▶ _MATERIAL SHOWN_:

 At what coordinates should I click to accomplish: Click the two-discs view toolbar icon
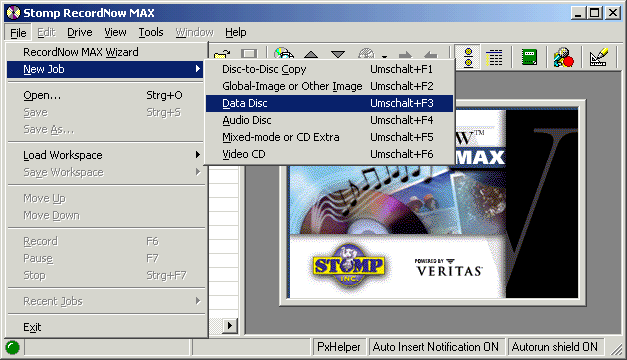468,57
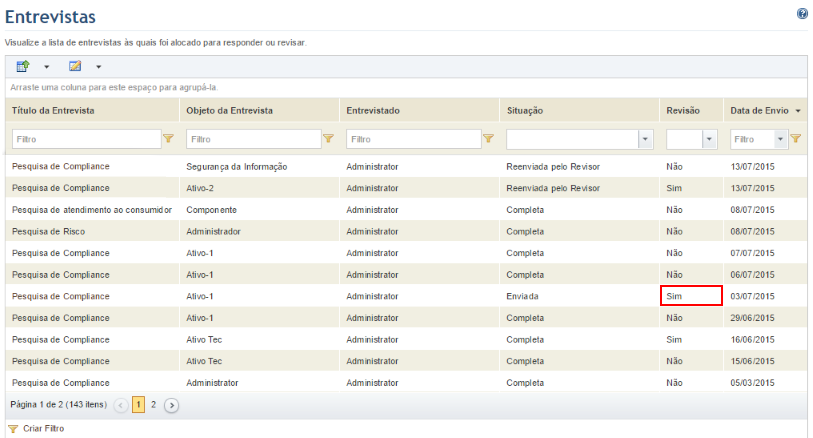Click filter funnel beside Entrevistado filter
The width and height of the screenshot is (813, 438).
point(488,138)
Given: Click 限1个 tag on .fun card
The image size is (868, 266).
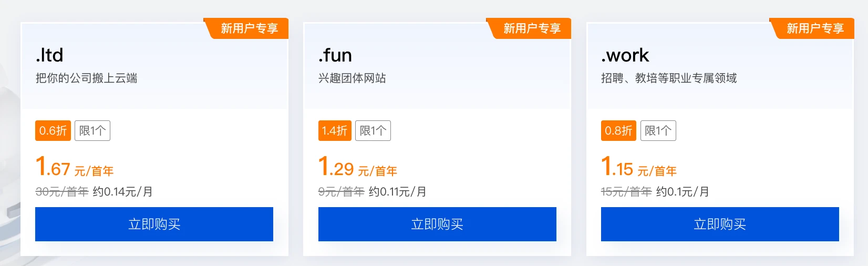Looking at the screenshot, I should tap(373, 131).
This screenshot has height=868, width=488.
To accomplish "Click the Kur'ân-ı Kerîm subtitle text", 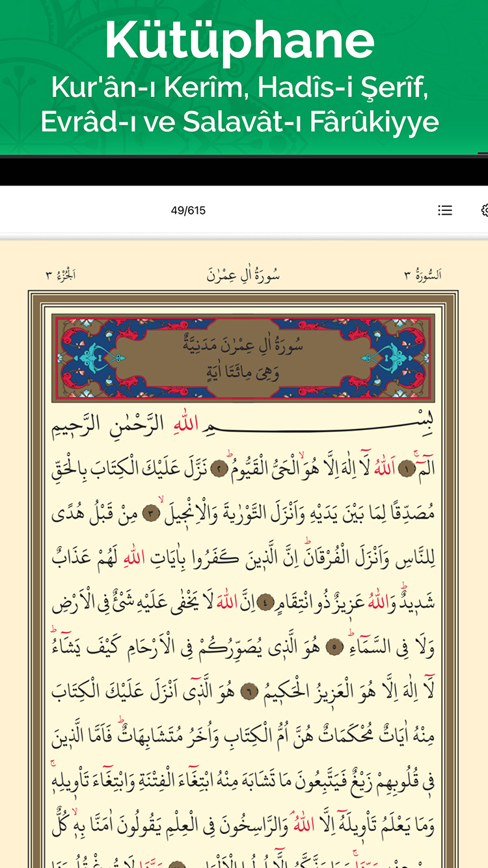I will (x=239, y=88).
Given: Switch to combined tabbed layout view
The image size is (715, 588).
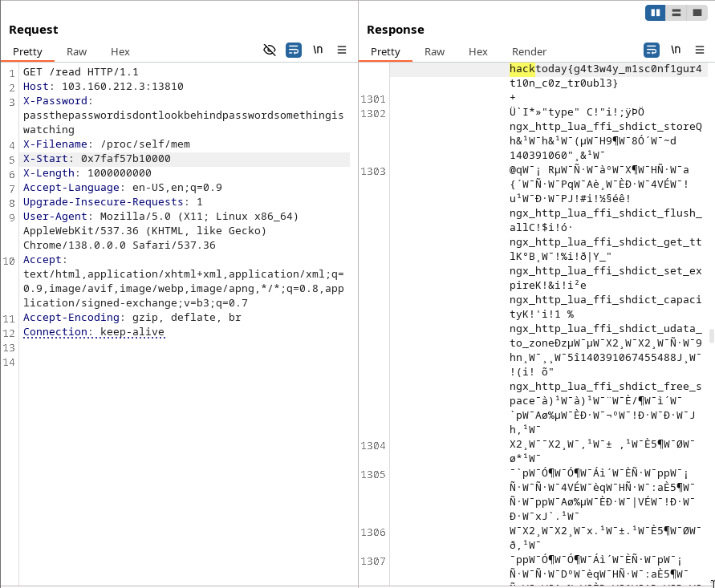Looking at the screenshot, I should (697, 13).
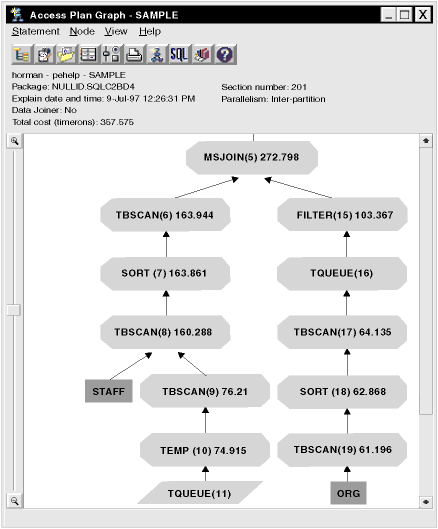Open the Node menu
Viewport: 438px width, 529px height.
[82, 31]
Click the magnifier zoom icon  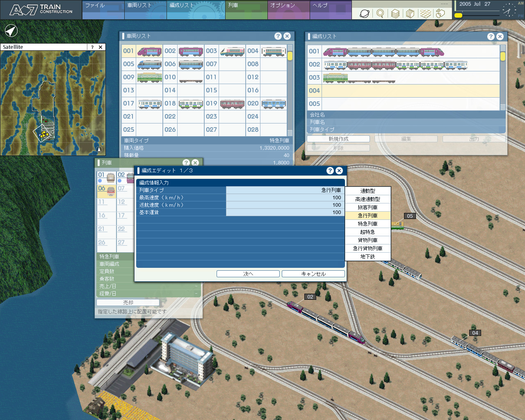click(x=380, y=14)
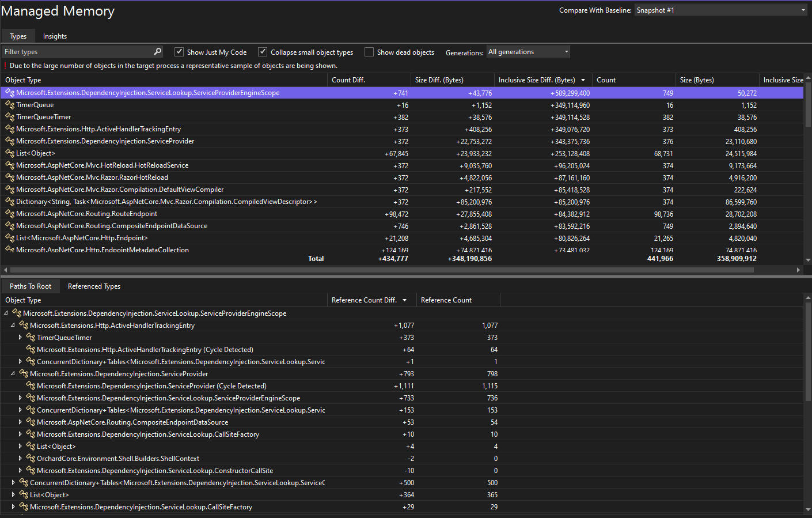Click the ShellContext type icon in Paths To Root
The width and height of the screenshot is (812, 518).
click(29, 458)
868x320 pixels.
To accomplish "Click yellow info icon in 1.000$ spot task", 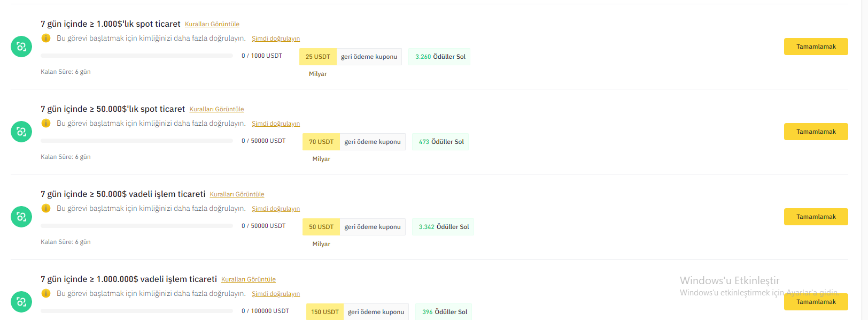I will point(46,38).
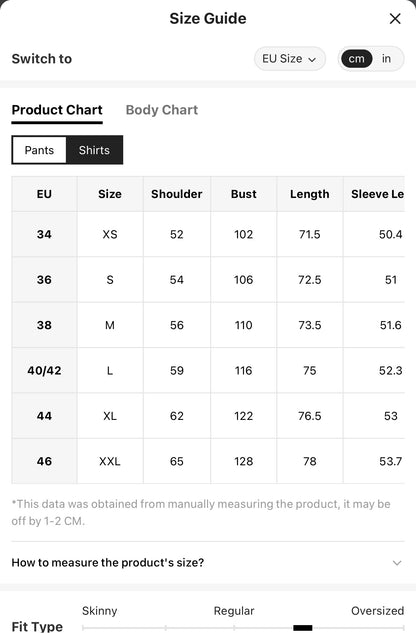Select the Pants size category

(39, 150)
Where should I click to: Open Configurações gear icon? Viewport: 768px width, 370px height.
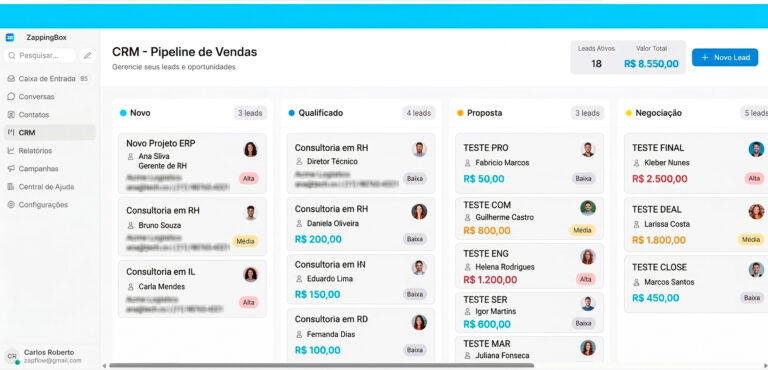click(x=11, y=205)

▶ _TASK_:
Among the lines above, some may include the string "Given"; state how many, and nothing more.

▶ _FINAL ANSWER_:
2